Stored data
::::::

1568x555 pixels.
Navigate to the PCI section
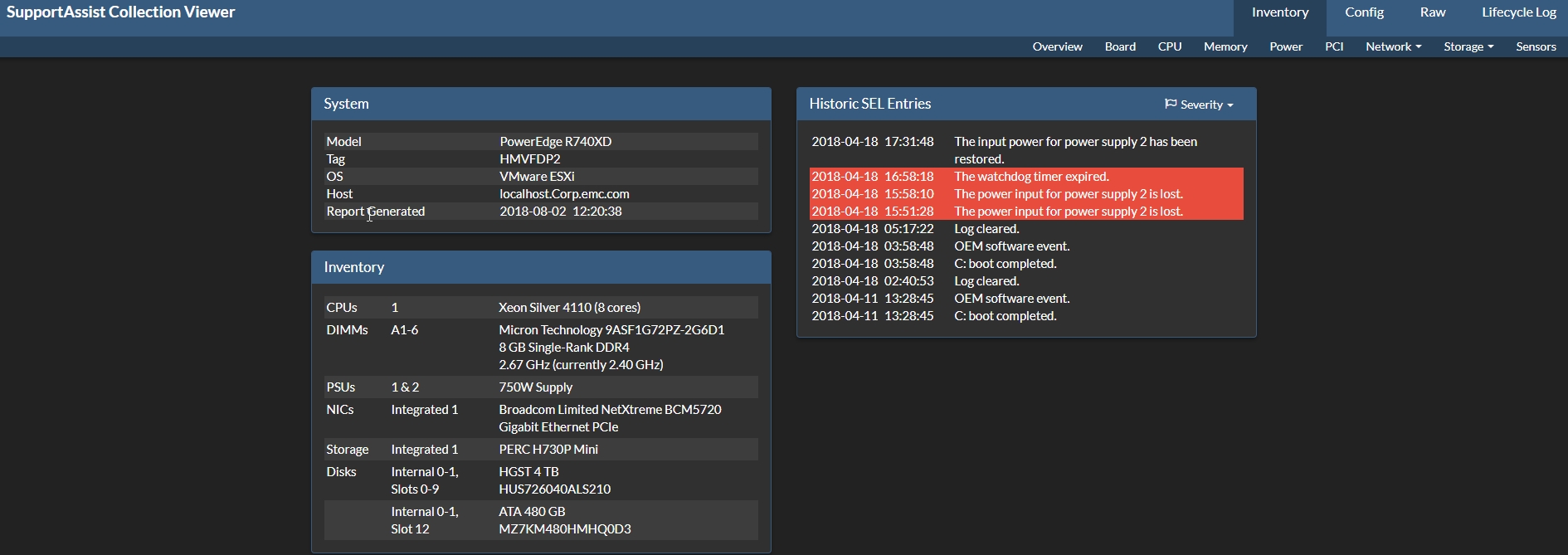pos(1333,46)
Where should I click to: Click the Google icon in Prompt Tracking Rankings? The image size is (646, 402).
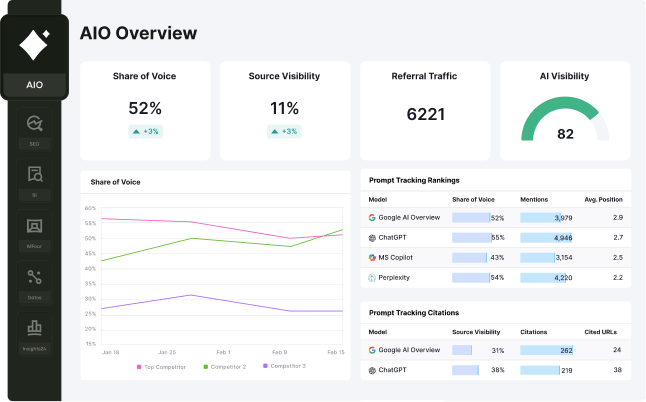pyautogui.click(x=372, y=217)
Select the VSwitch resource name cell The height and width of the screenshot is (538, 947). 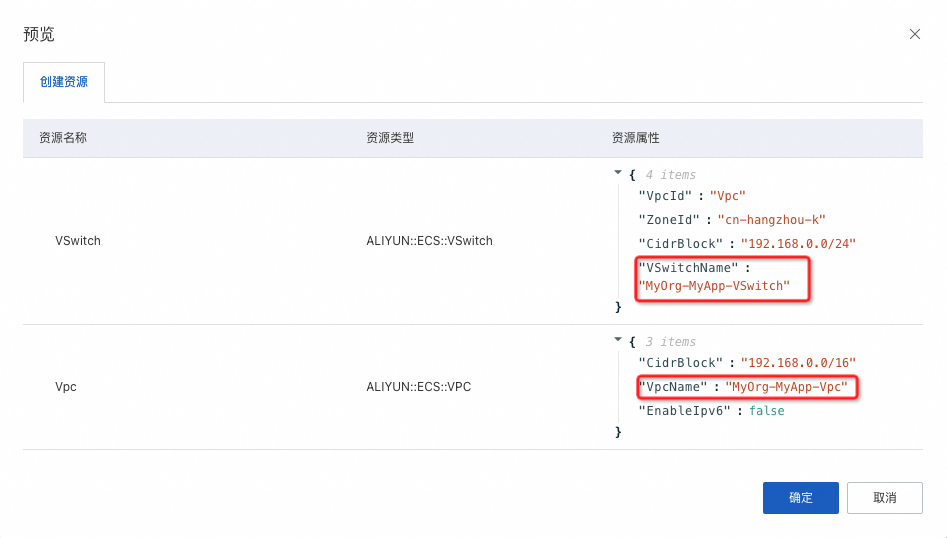pyautogui.click(x=78, y=241)
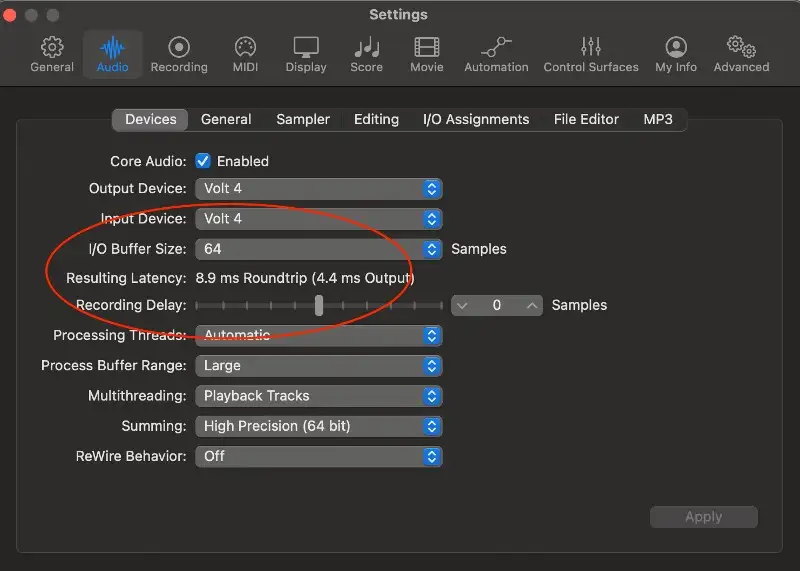Open the Summing precision dropdown
The height and width of the screenshot is (571, 800).
(318, 426)
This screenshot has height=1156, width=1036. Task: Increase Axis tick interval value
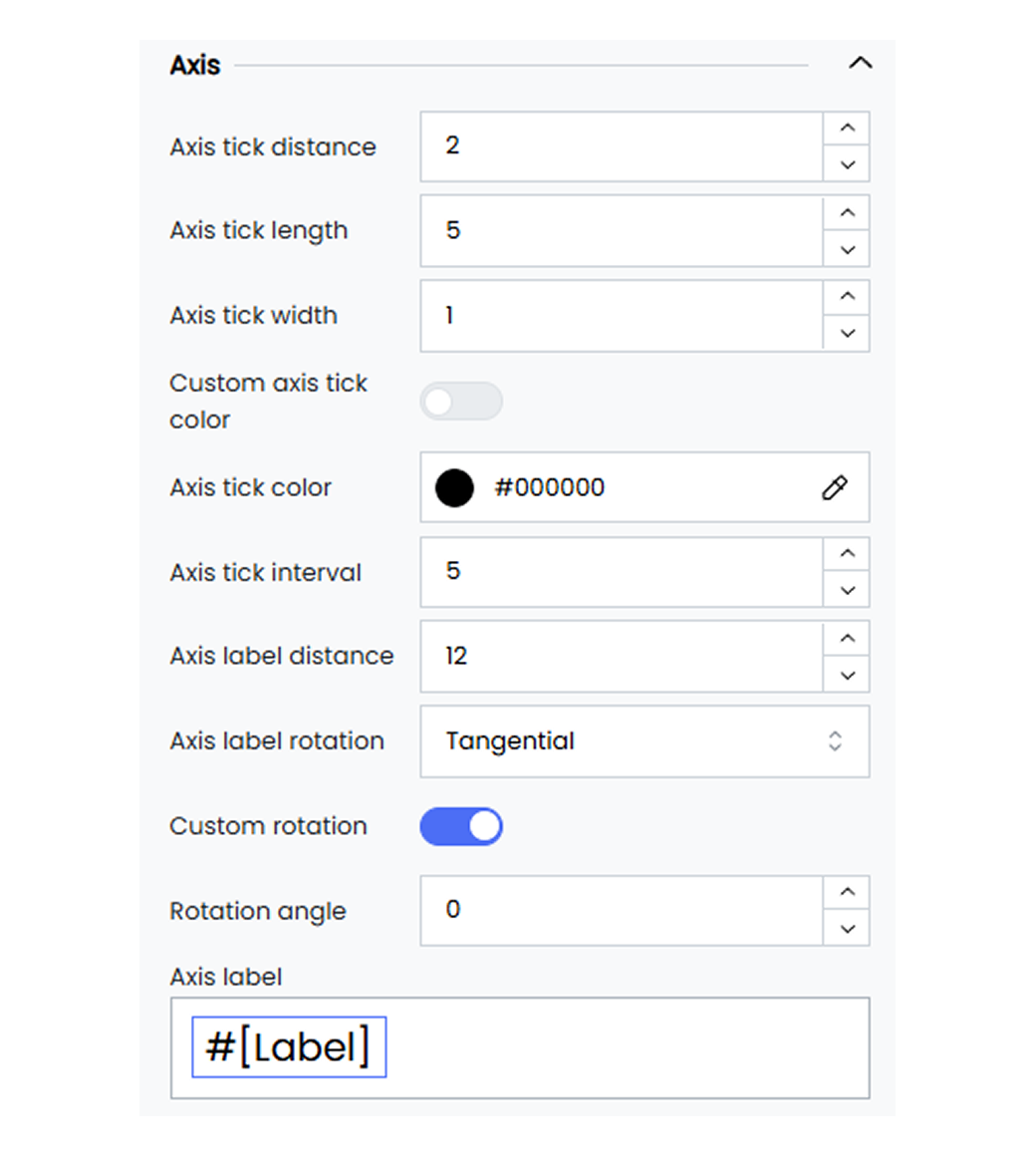pos(848,554)
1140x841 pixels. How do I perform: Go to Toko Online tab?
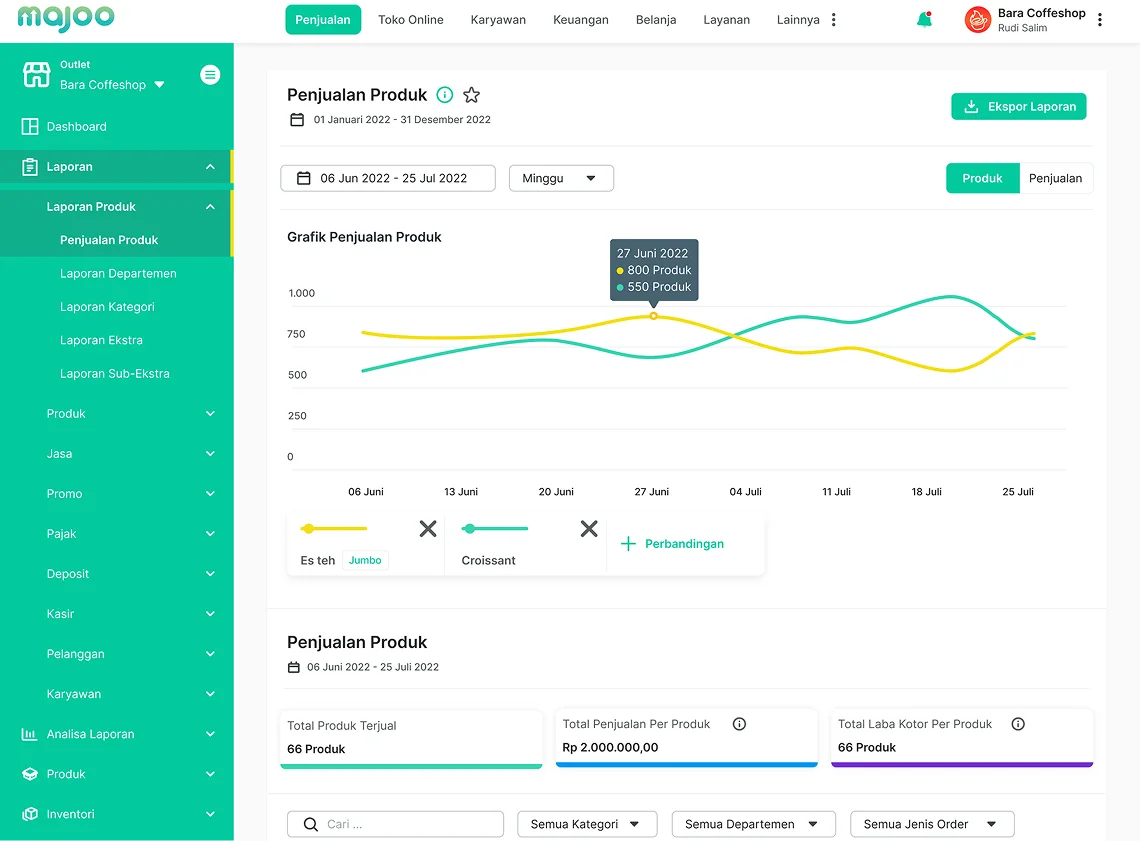pos(410,20)
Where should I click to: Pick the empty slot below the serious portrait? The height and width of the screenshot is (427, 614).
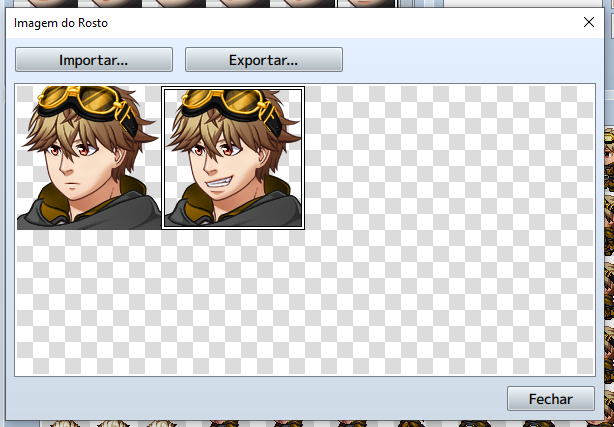pyautogui.click(x=88, y=301)
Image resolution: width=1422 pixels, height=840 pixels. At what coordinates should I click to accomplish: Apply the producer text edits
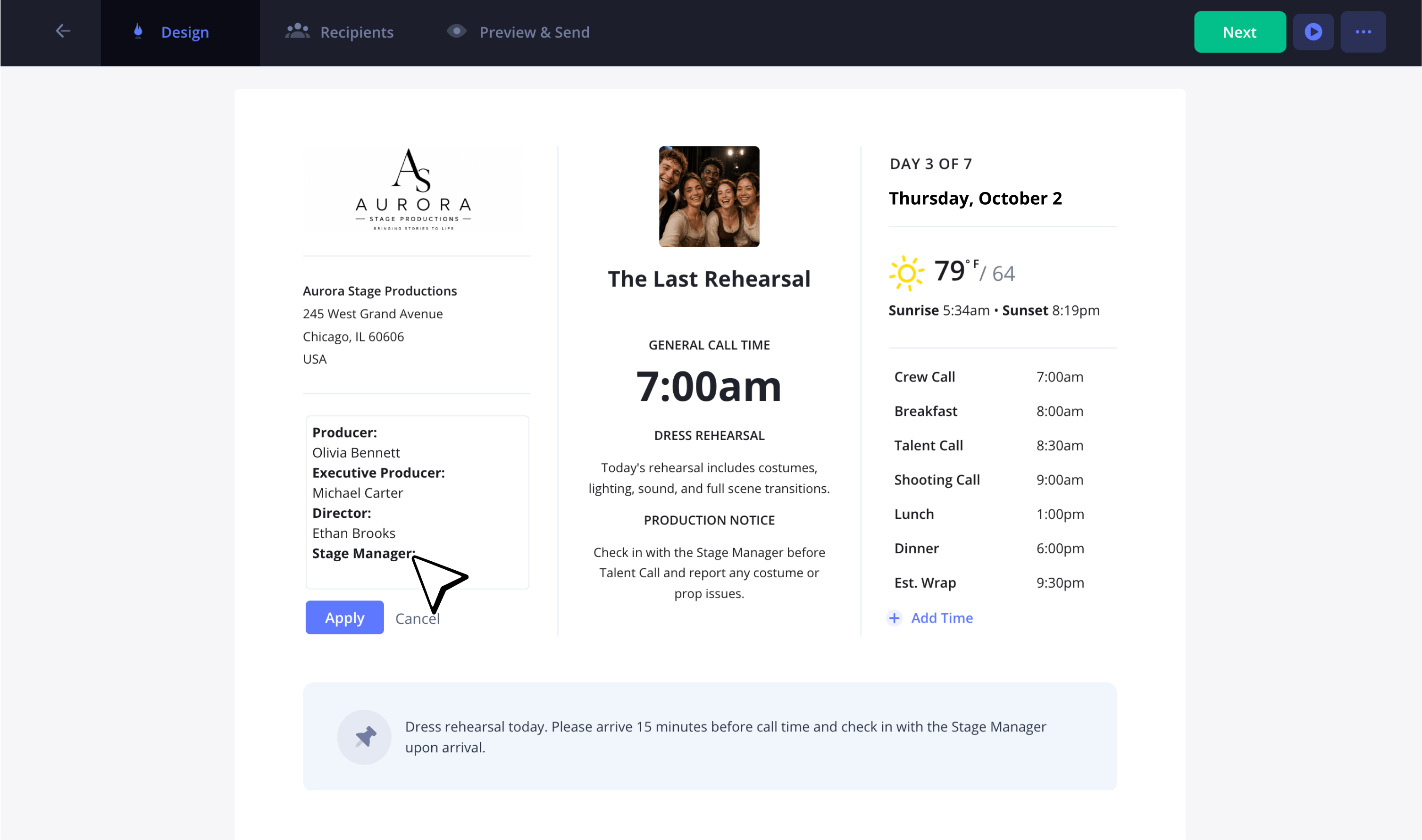345,617
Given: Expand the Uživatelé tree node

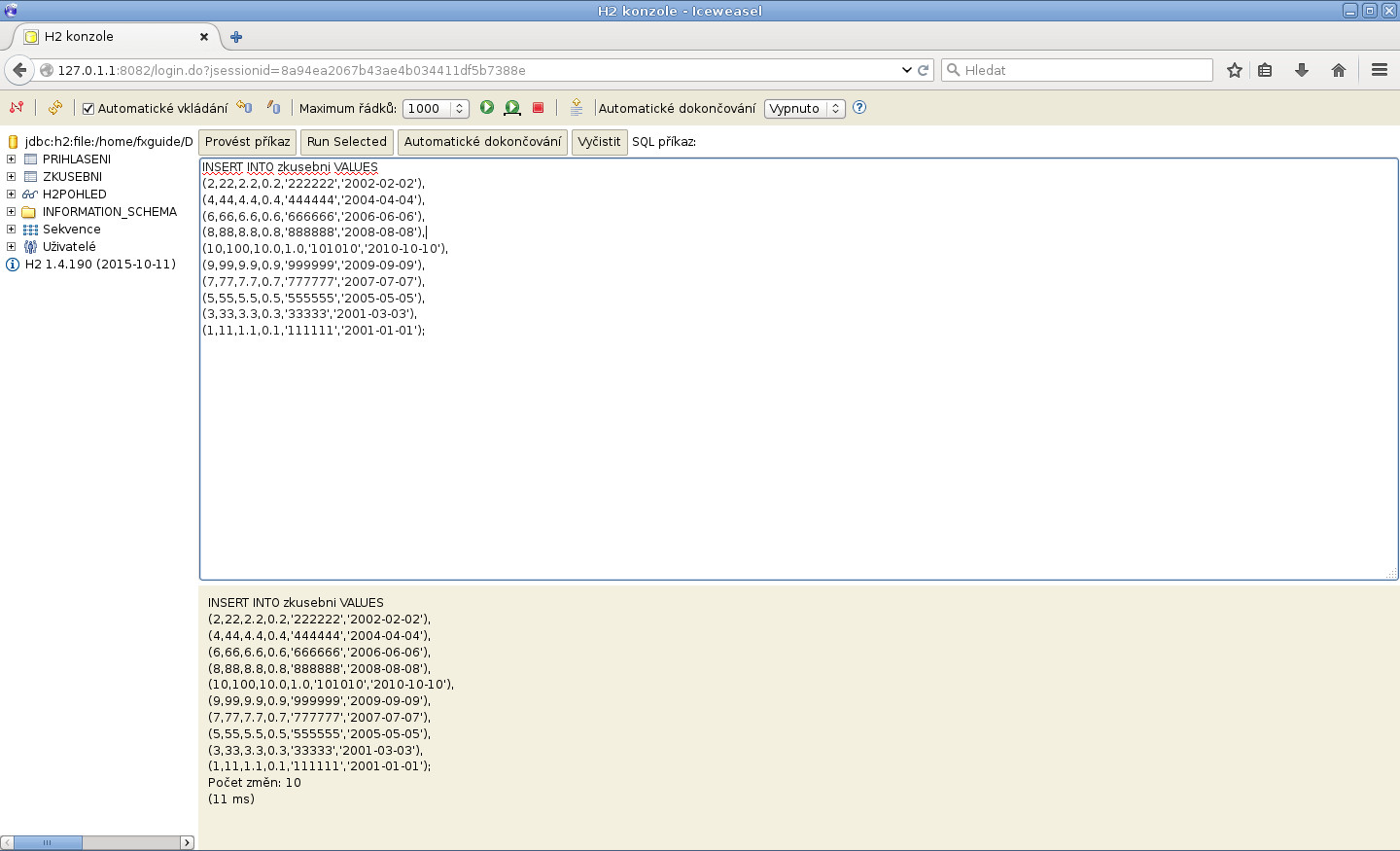Looking at the screenshot, I should [x=12, y=247].
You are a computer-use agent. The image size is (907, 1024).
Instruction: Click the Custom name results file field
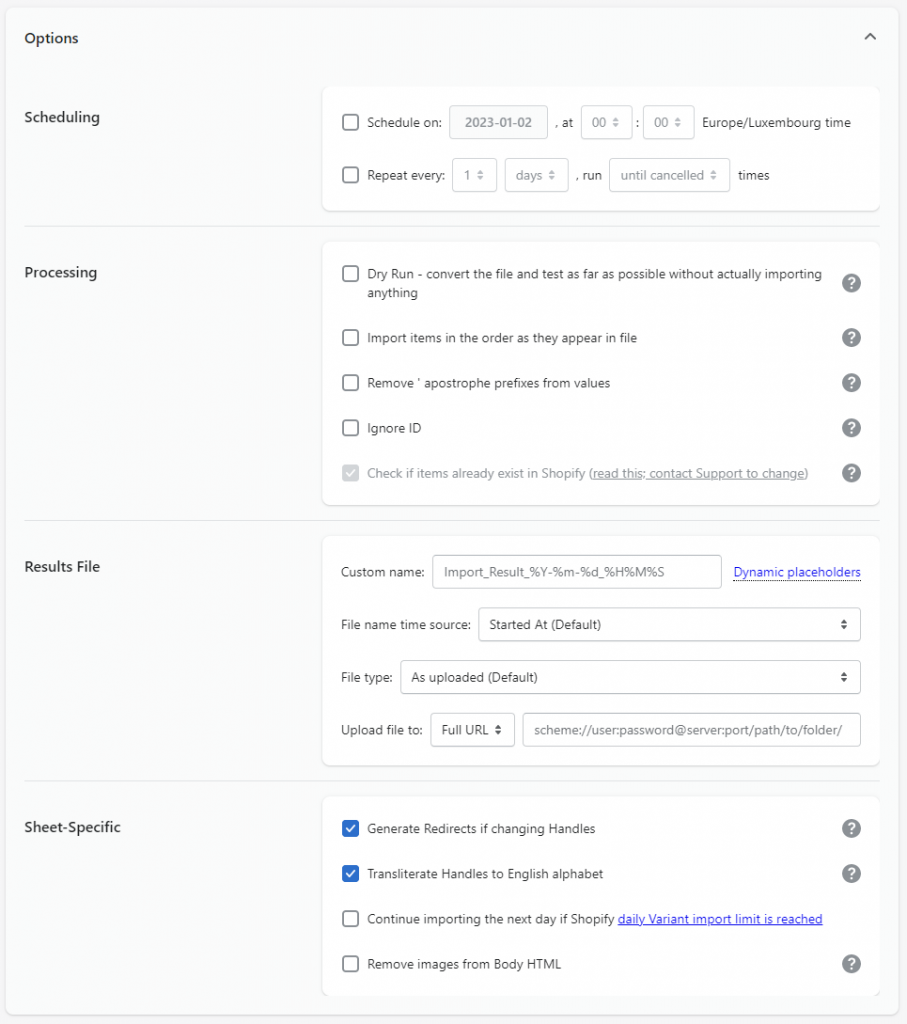pos(576,571)
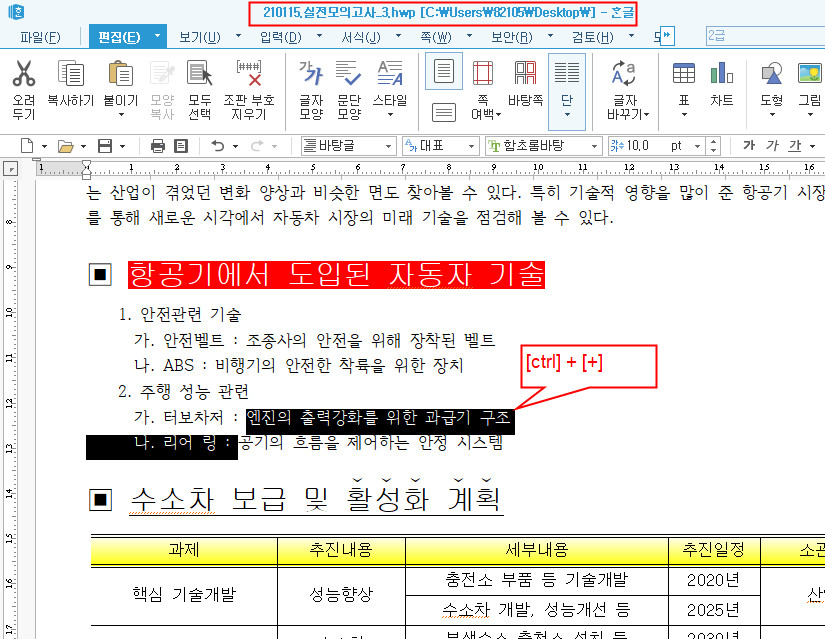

::::::

--- Your goal ---
Although pictures appear among the records above, write out exactly only the lines from the one that has "Image resolution: width=1422" through the one that has "You are a computer-use", and leave the pictures out.

--- Response below ---
Image resolution: width=1422 pixels, height=840 pixels. At what coordinates should I click to accomplish: Apply the producer text edits
345,617
Given: Expand the Uživatelé tree node

Looking at the screenshot, I should [x=12, y=247].
You are a computer-use agent. The image size is (907, 1024).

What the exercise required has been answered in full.